Exercise set
**A)** From the forum post below, list in order of appearance every expression that stands to the left of an equals sign in the displayed formulas (those set apart from the running prose). Include repeats.
**B)** Answer these questions from the forum post below:
(i) What does the measure \(\mu\) have at the integers?
(ii) What equation does \(G\) satisfy?
(iii) To what is the variable \(s\) moved to obtain a Fourier-looking expansion?
-------- Source passage
Which is actually the integral:

\[
\int_{-\infty}^\infty c^ke^{-\epsilon k^2}f^{\circ k}(z)\,d\mu(k)
\]

Where \(\mu\) is a measure of moles. Where it has dirac deltas at the integers.

We can write \(F_\epsilon \to F\) as \(\epsilon \to 0\)--We can do this better than I said before. But there's another trick I'm hiding; which looks like:

\[
G(s,z) = \sum_{k=-\infty}^\infty e^{-\epsilon(s-k)^2}f^{\circ k}(z)\\
\]

Which satisfies \(G(s+1,z) = G(s,f(z))\).

We can do this a lot of ways. I'm happy to give you 80% of the credit for some of the things I'm about to do, Tommy. Raes method, would be how I'd say it. I think it aligns very well with everything you've been doing lately.

Not trying to steal your thunder, just trying to get in on it Tongue




TO BEGIN:

\[
G(s,z) = \int_{-\infty}^\infty e^{-\pi(s-k)^2}f^{\circ k}(z)\,d\mu(k)
\]

Then, this is actually a fourier transform:

\[
e^{-\pi(s-k)^2} = e^{-\pi s^2} e^{2\pi s k}e^{-\pi k^2}
\]

If we move the variable \(s\) to \(-is\); then we get a Fourier looking expansion.

\[
G(-is,z) = e^{\pi s^2}\int_{-\infty}^\infty e^{-2\pi i s k}e^{-\pi k^2}f^{\circ k}(z)\,d\mu(k)
\]

Now, a little rearrangement:

\[
e^{-\pi s^2} G(-is,z) = \int_{-\infty}^\infty e^{-2 \pi i s k} e^{-\pi k^2}f^{\circ k}(z)\,d\mu(k)
\]

Right hand side is a fucking fourier transform!!!!!!
----------------
-------- Data provided
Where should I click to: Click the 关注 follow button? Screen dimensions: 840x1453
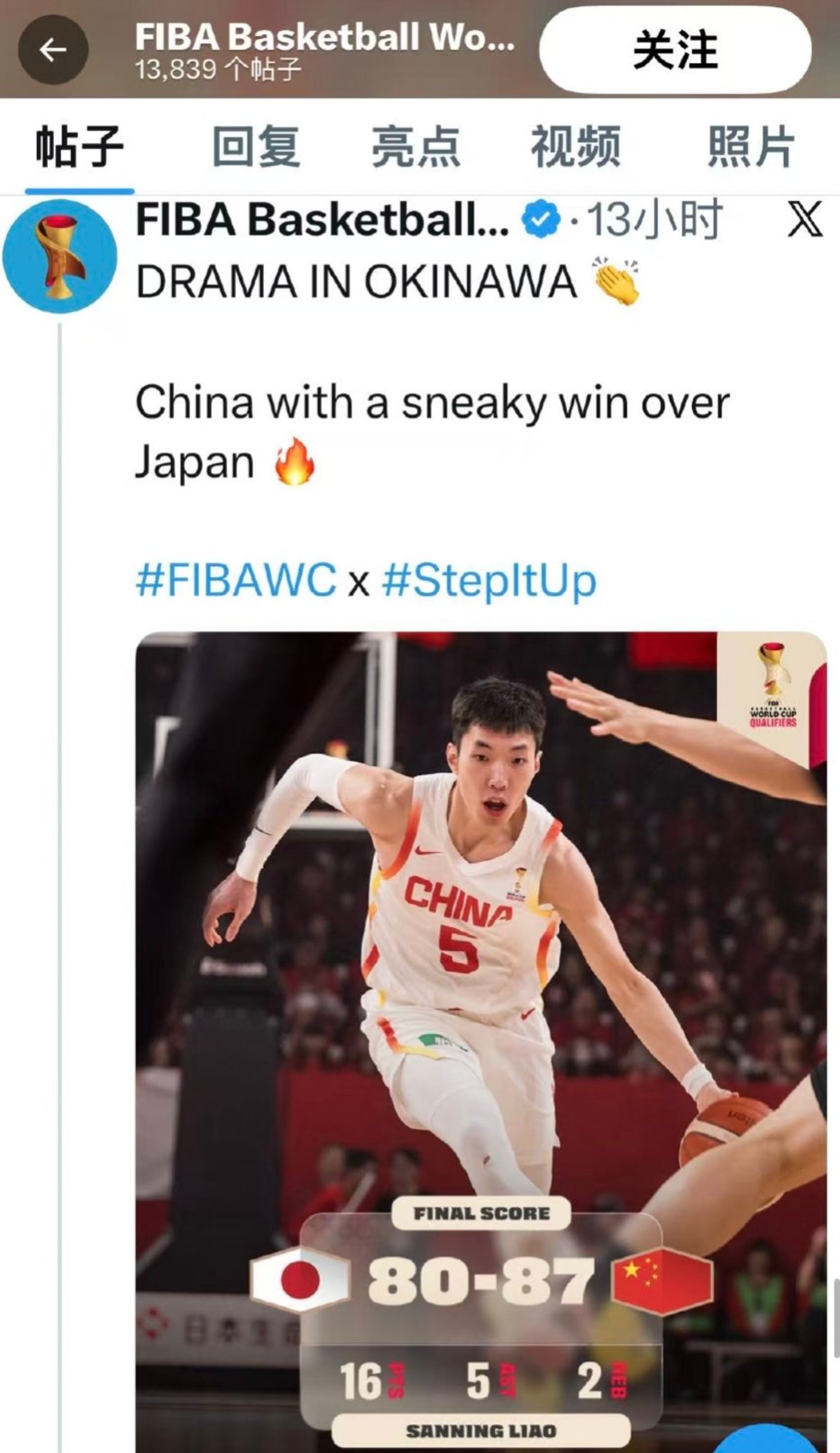[675, 50]
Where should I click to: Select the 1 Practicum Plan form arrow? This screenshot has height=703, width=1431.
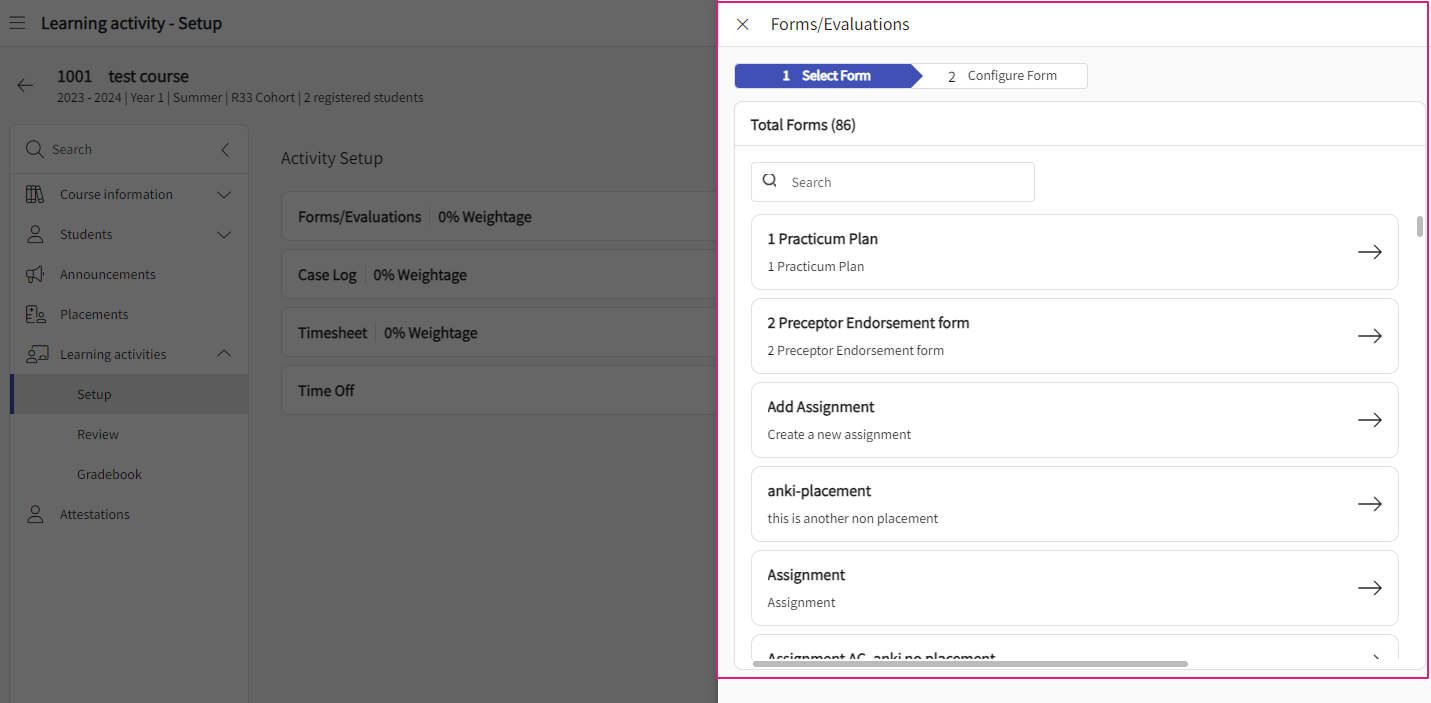pos(1369,251)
----------------
Answers in order
**A)**
- \(G(s,z)\)
- \(G(s,z)\)
- \(e^{-\pi(s-k)^2}\)
- \(G(-is,z)\)
- \(e^{-\pi s^2} G(-is,z)\)

**B)**
(i) Dirac deltas.
(ii) \(G(s+1,z) = G(s,f(z))\).
(iii) \(-is\).